Esther liked books out where everyone could see them

“Esther liked books out where everyone could see them, a sort of graphic index to the intricate labyrinth of her mind arrayed to impress the most casual guest, a system of immediate introduction which she had found to obtain in a number of grimy intellectual households in Greenwich Village. Her husband, on the other hand, did not seem to care where his books were, so long as they were where he put them.”

— William Gaddis, The Recognitions

she deceived herself ludicrously

“Now, confession of the truth was the last thing that would occur to Mrs Yule when social relations were concerned.
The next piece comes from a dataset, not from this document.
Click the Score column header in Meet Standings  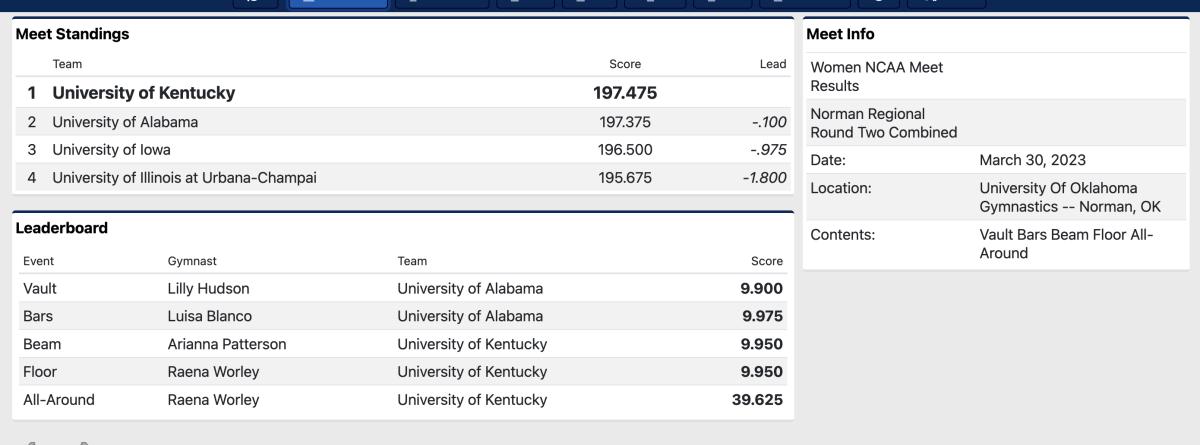coord(625,64)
Her whole existence was based on bold denial of actualities. And, as is natural in such persons, she had the ostrich instinct strongly developed; though very acute in the discovery of her friends’ shams and lies, she deceived herself ludicrously in the matter of concealing her own embarrassments.”

— George Gissing, New Grub Street

the writing of the dead

(But there’s no need to apologize. Writings left behind by the dead can’t always be taken at face value as inevitably relating the truth. Those who are going to die have jealousies and envies that are incomprehensible to those who remain. Among them are those perverse ones whose hatred for the empty promises of “truth” cuts to the bone and who at best nail the coffin lid on with lies. One can’t very well swallow the bait whole by just claiming it is the writing of the dead.)

Kobo Abe, The Box Man

a kind of trouser society

A pair of trousers. If I were just in trousers, somehow I could go out into the world. It would make no difference whether I was naked from the waist up and my feet bare just as long as I had trousers on. Otherwise if you go walking around the streets without trousers, no matter how new your shoes and how elegant your coat, it’s enough to raise a big hue and cry. Enlightened society is a kind of trouser society.